## Problem statement
Every line from the one containing "This screenshot has width=1568, height=729." to the end of the data below should be copied exactly, but pictures should not.

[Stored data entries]

————

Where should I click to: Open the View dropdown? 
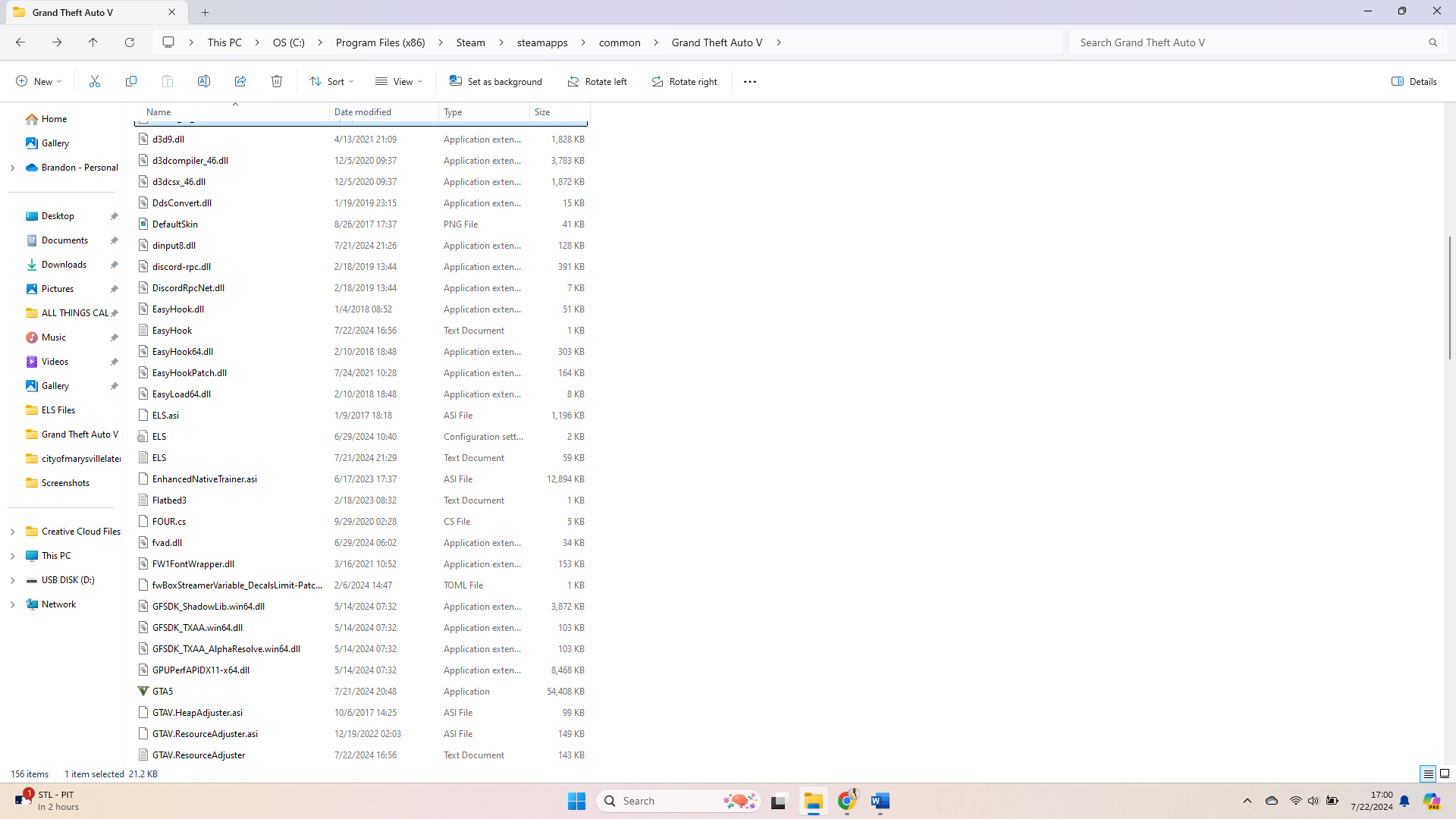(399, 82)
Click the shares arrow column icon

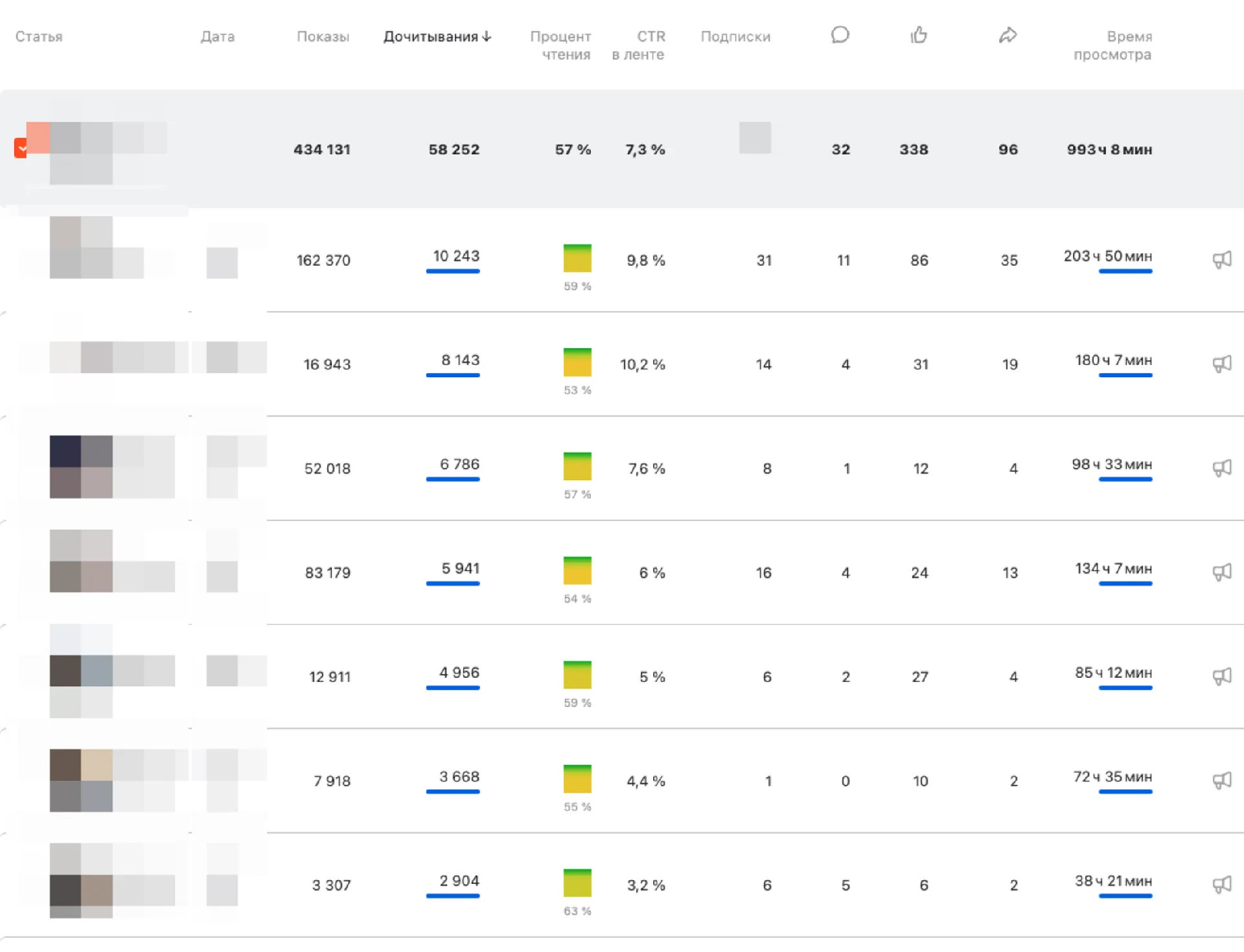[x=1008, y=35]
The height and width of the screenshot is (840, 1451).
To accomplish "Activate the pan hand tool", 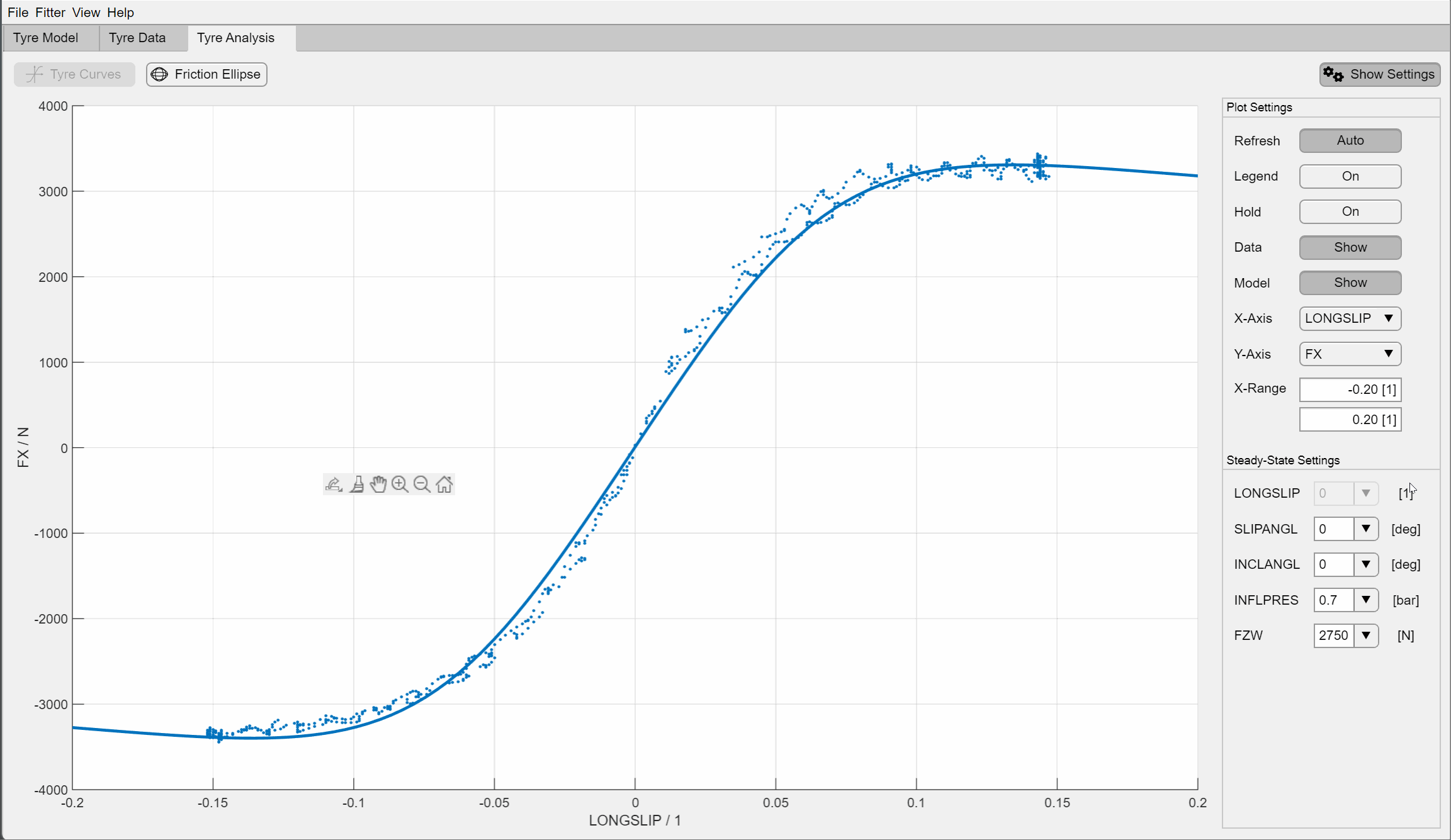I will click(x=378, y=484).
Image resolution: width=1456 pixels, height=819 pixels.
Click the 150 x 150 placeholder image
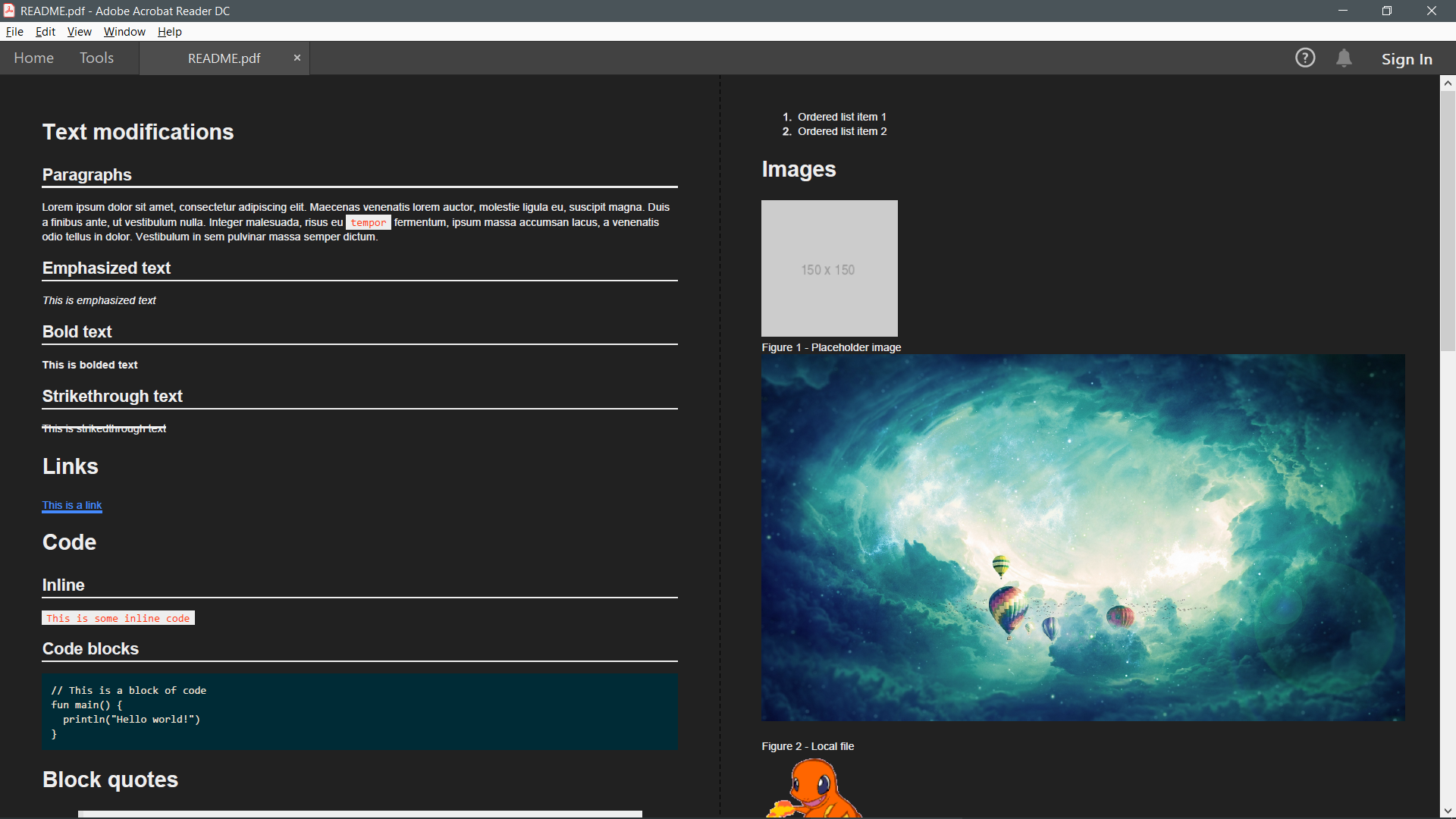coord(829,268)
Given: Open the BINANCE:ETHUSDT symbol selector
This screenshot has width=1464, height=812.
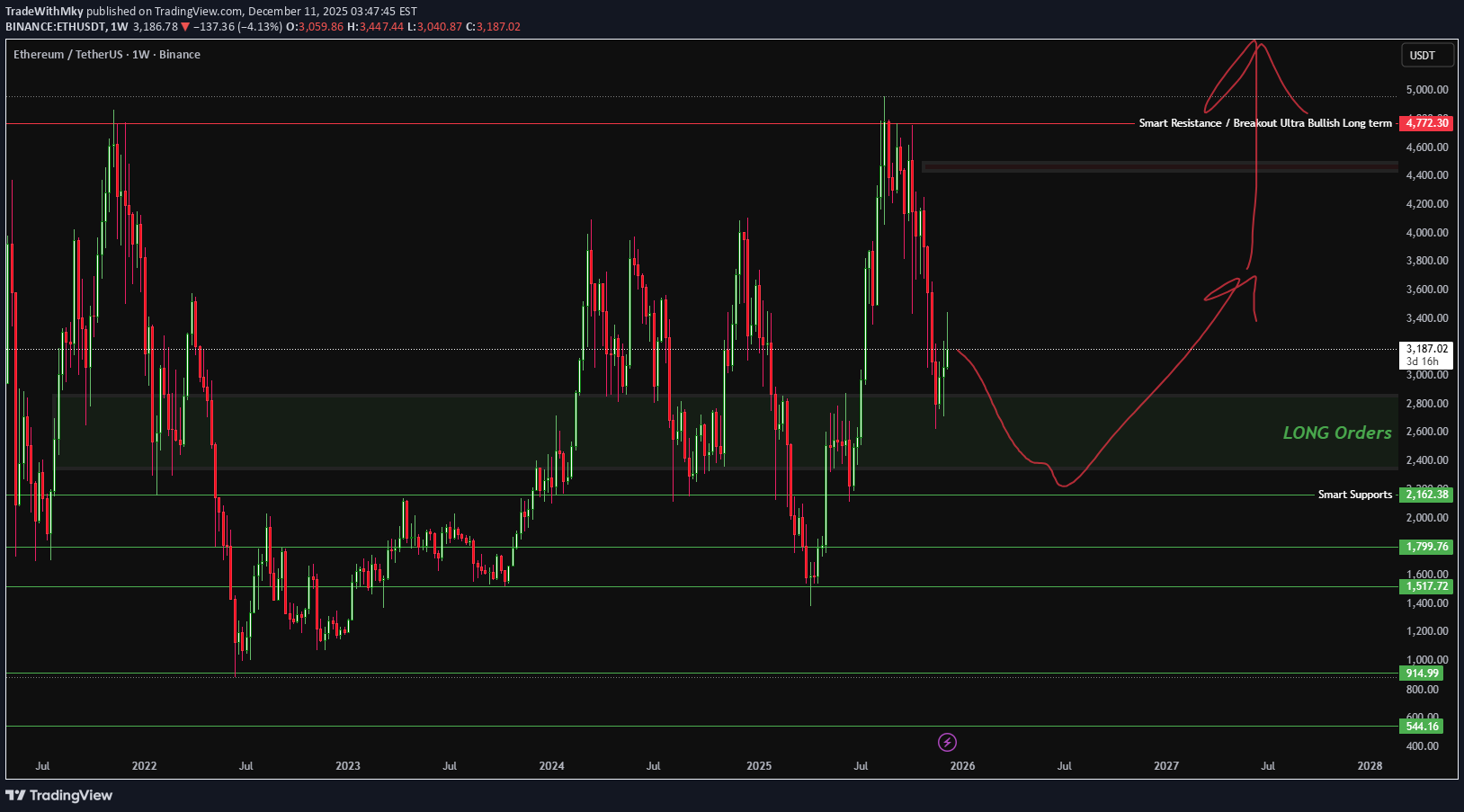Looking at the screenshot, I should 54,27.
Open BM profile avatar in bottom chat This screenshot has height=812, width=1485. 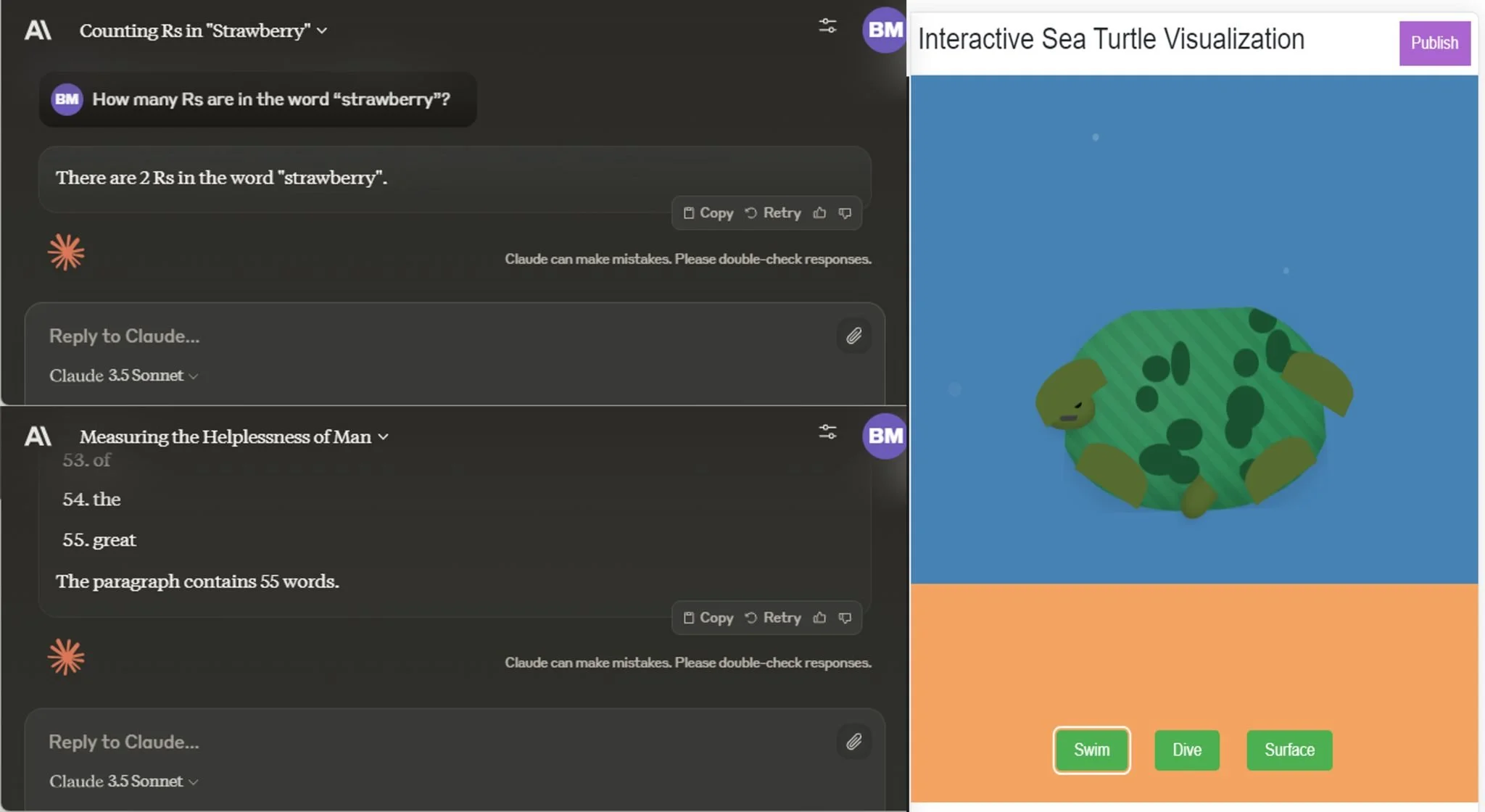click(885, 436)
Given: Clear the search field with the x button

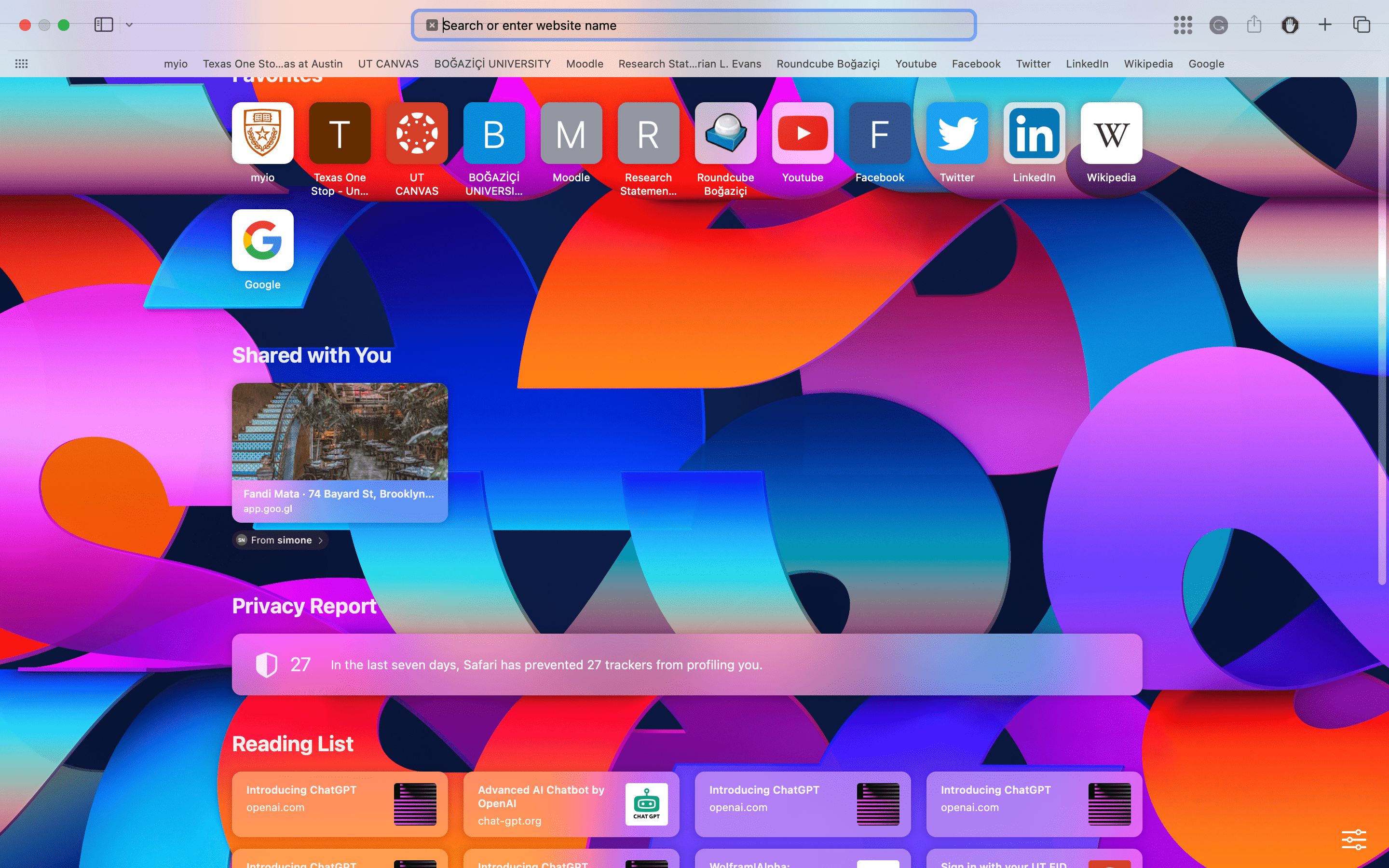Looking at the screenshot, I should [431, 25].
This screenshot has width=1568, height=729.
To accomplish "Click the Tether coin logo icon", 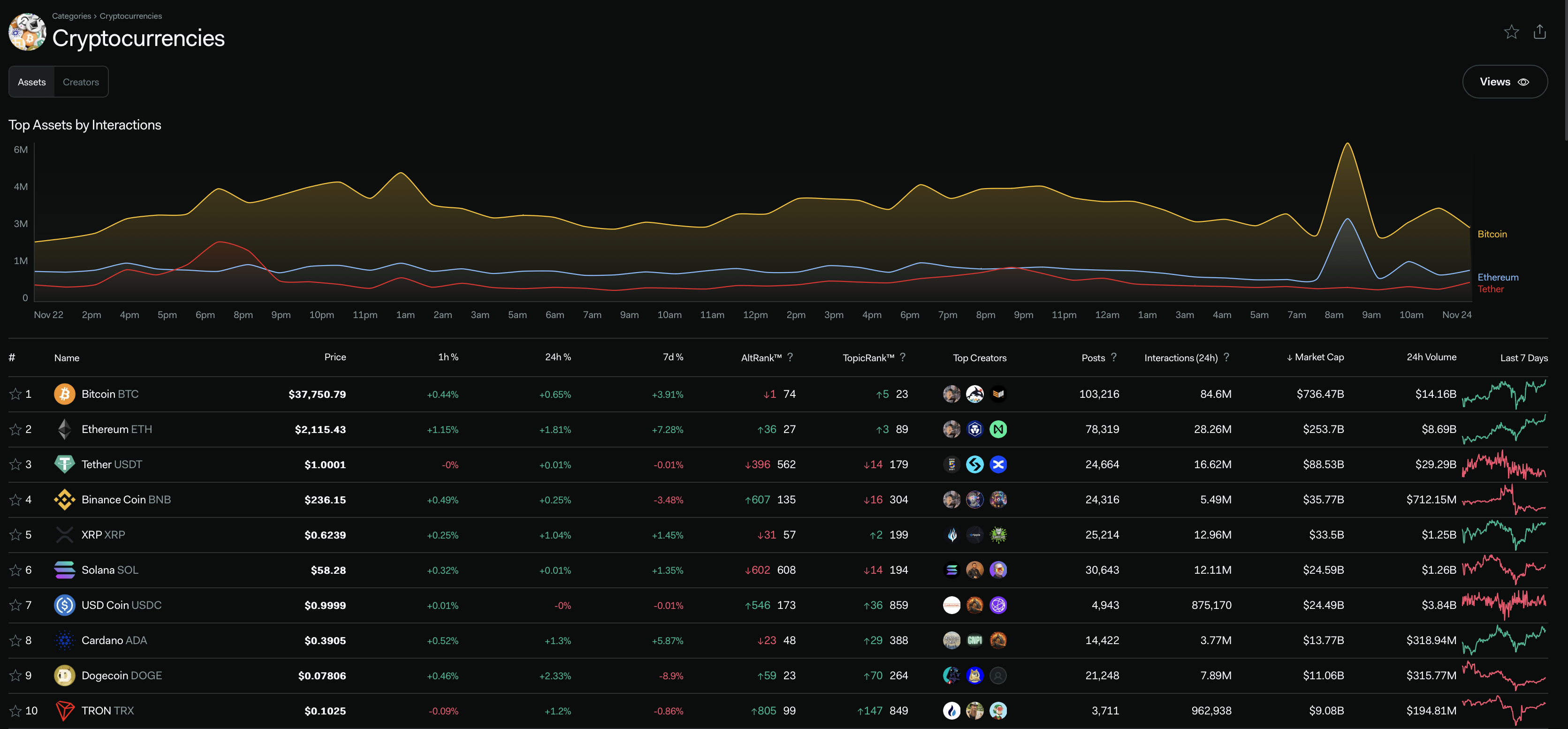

————

## Written solution
This screenshot has width=1568, height=729.
To accomplish "Click the Tether coin logo icon", 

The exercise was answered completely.